Exercise description:
At the line with "The height and", start transcribing; stop after the last line of the data below. Keep it exact and leave pictures out.

Content starts

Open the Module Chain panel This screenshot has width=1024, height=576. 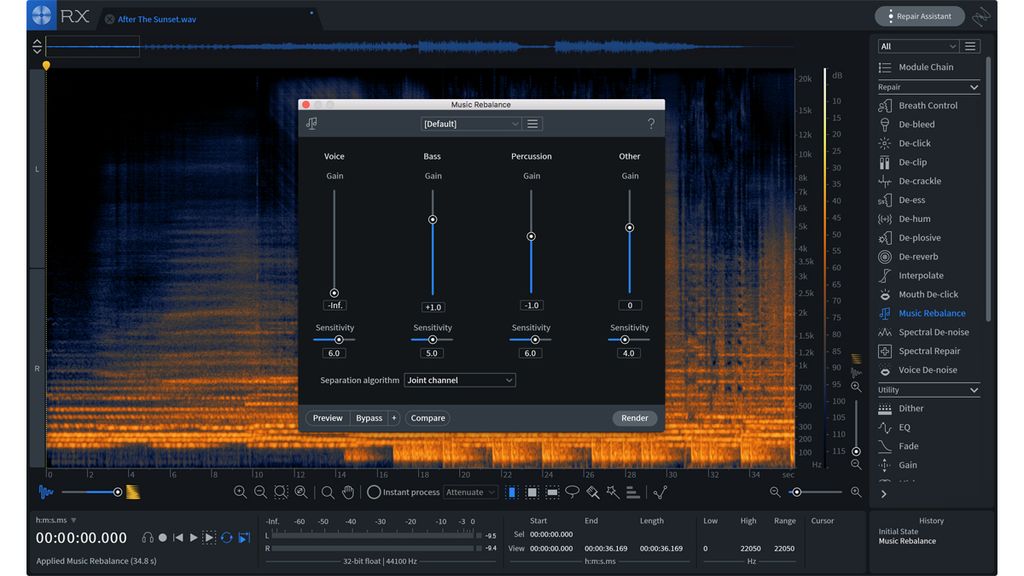coord(925,67)
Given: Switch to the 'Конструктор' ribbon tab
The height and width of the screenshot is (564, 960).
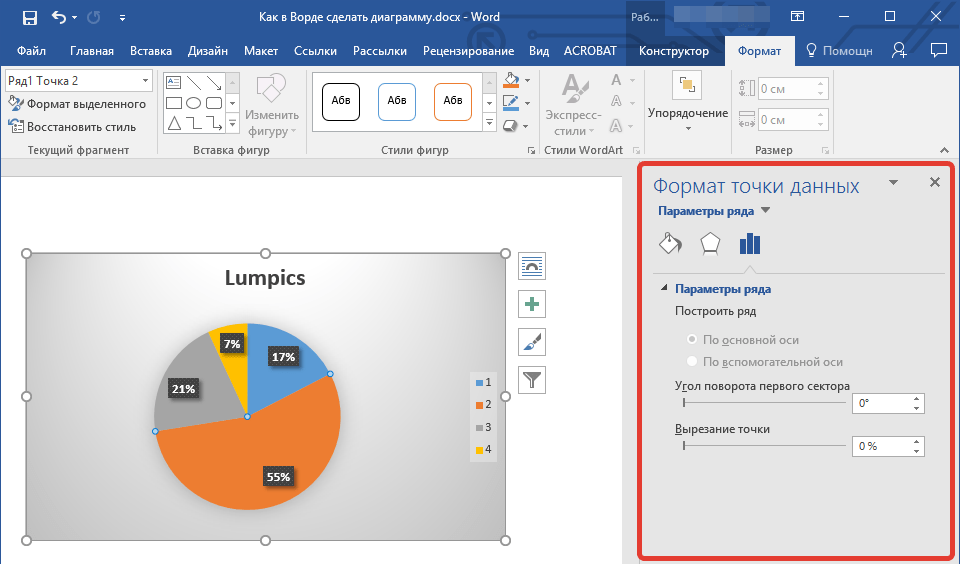Looking at the screenshot, I should pyautogui.click(x=674, y=51).
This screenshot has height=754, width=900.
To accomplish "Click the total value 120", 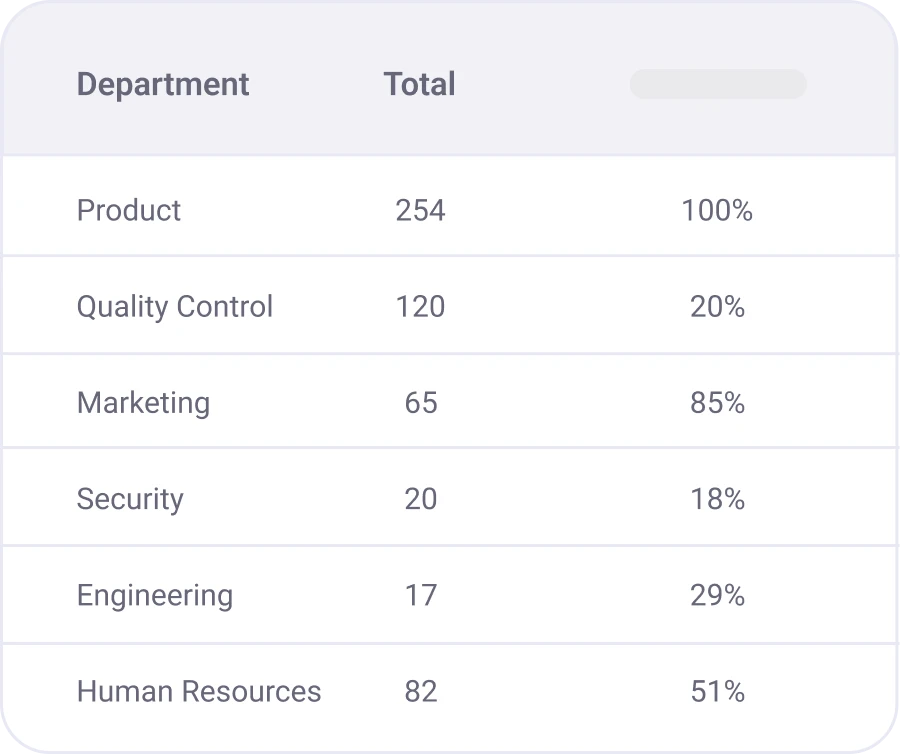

Content ends

Expected output:
The height and width of the screenshot is (564, 960).
Looking at the screenshot, I should pyautogui.click(x=674, y=51).
This screenshot has height=754, width=900.
To accomplish "Click the total value 120", 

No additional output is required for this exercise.